I used Crispr/Cas9 technology for gene knockout in Hek293 cells. I screened cell clones for absence of target protein by western blotting. When I send negative clones for sequencing there was no mutation in the target region. Why is that?
It is possible that one of the alleles of the target gene has not been nicked by Cas9 and so you are sequencing a pool of DNA (presumably from a PCR around the target region) that contains a mix of the WT and the mutant alleles. If the mutant allele has been amplified at a comparable rate to the WT, maybe you will see a second trend line, below the peak, in your DNA sequencing chromatograph.

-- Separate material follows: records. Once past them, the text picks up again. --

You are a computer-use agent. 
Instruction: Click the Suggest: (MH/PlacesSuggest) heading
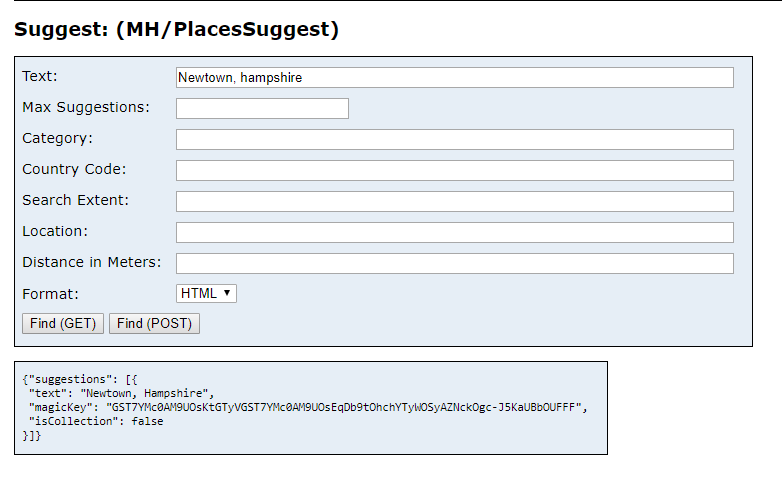[x=176, y=30]
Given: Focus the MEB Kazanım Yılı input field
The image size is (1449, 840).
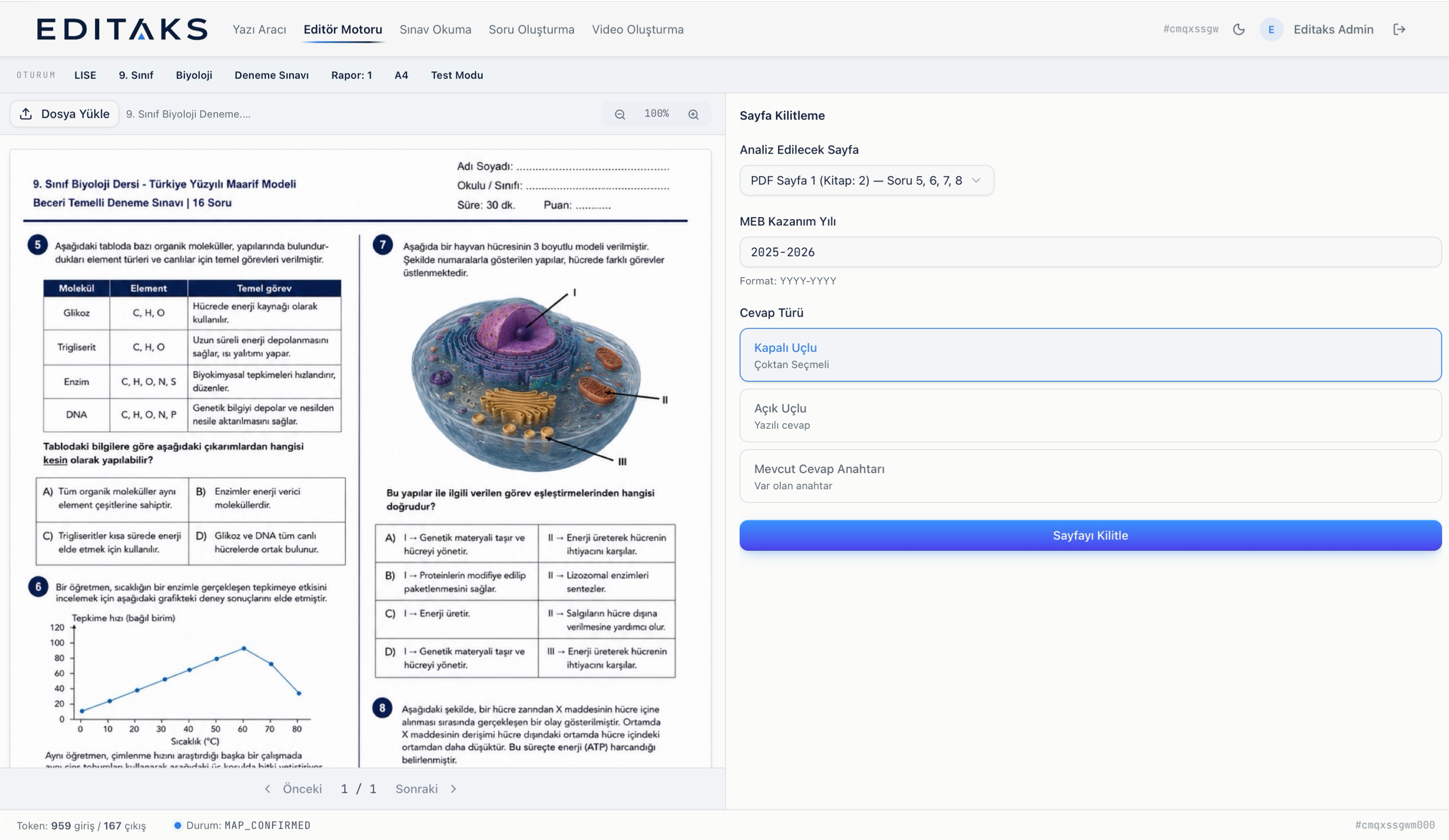Looking at the screenshot, I should coord(1090,252).
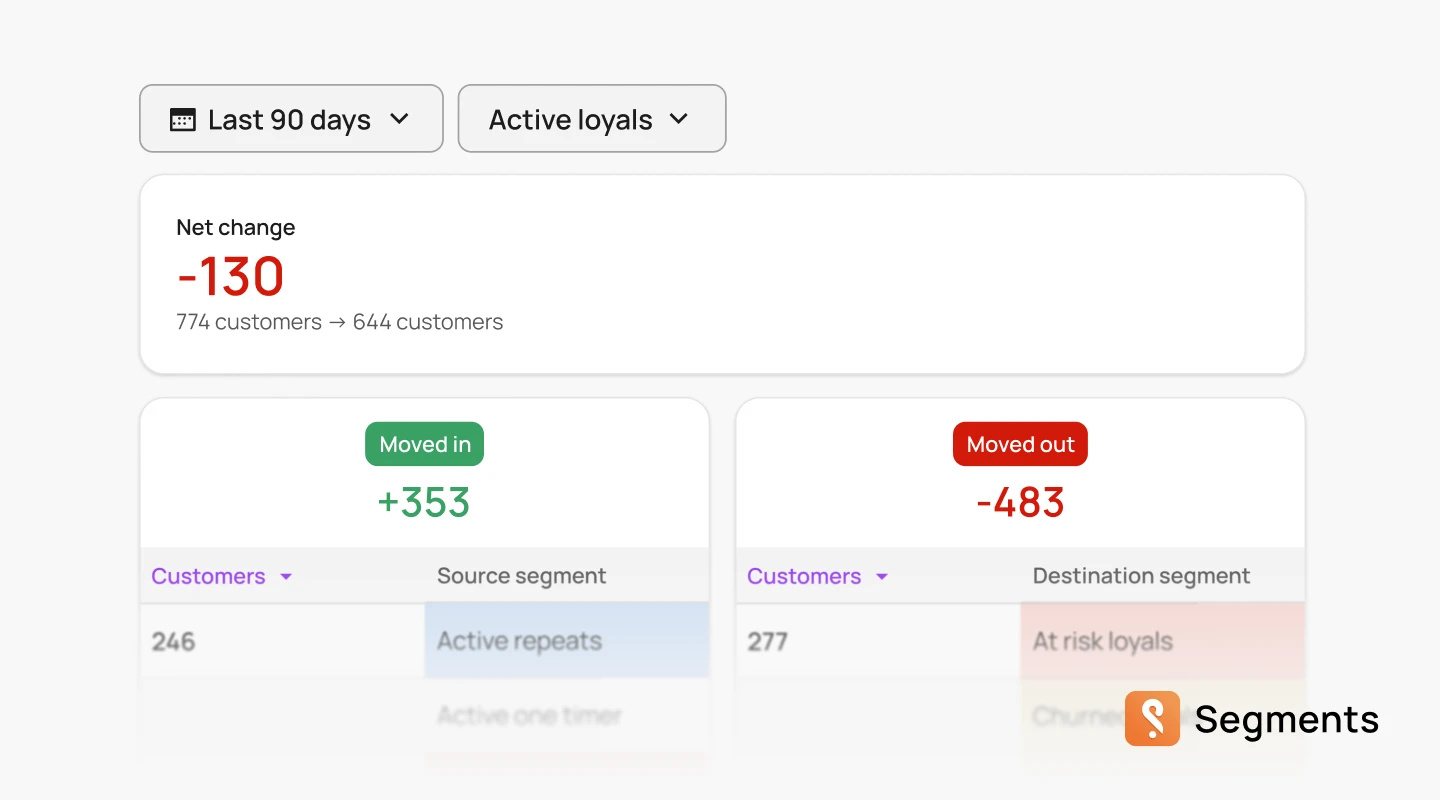Click the green Moved in badge
Viewport: 1440px width, 800px height.
424,444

The best way to confirm in such a scenario would be to PCR amplify your gene of interest, T/A clone it into a vector, pick single ligated colonies from a LB plate coated with X-gal and sequence multiple colonies. It reduces the chances that you are sequencing a pool of DNA and you would be looking at bonafide single DNA molecules from the original PCR.
Hi thanks. I in fact sequenced cloned PCR fragments. Maybe my primers are too close to the target site, so that I cannot pick up indels?? I amplified a 115bp fragment just up and downstream of gRNA sequence.
If it was 115bp total, that sounds like a very small region, if it is 230bp total, that sounds like you should be able to see some indels or mutations.
An alternative way to check this would be to use a surveyor nuclease assay. I think you would need a larger gene fragment to do it though.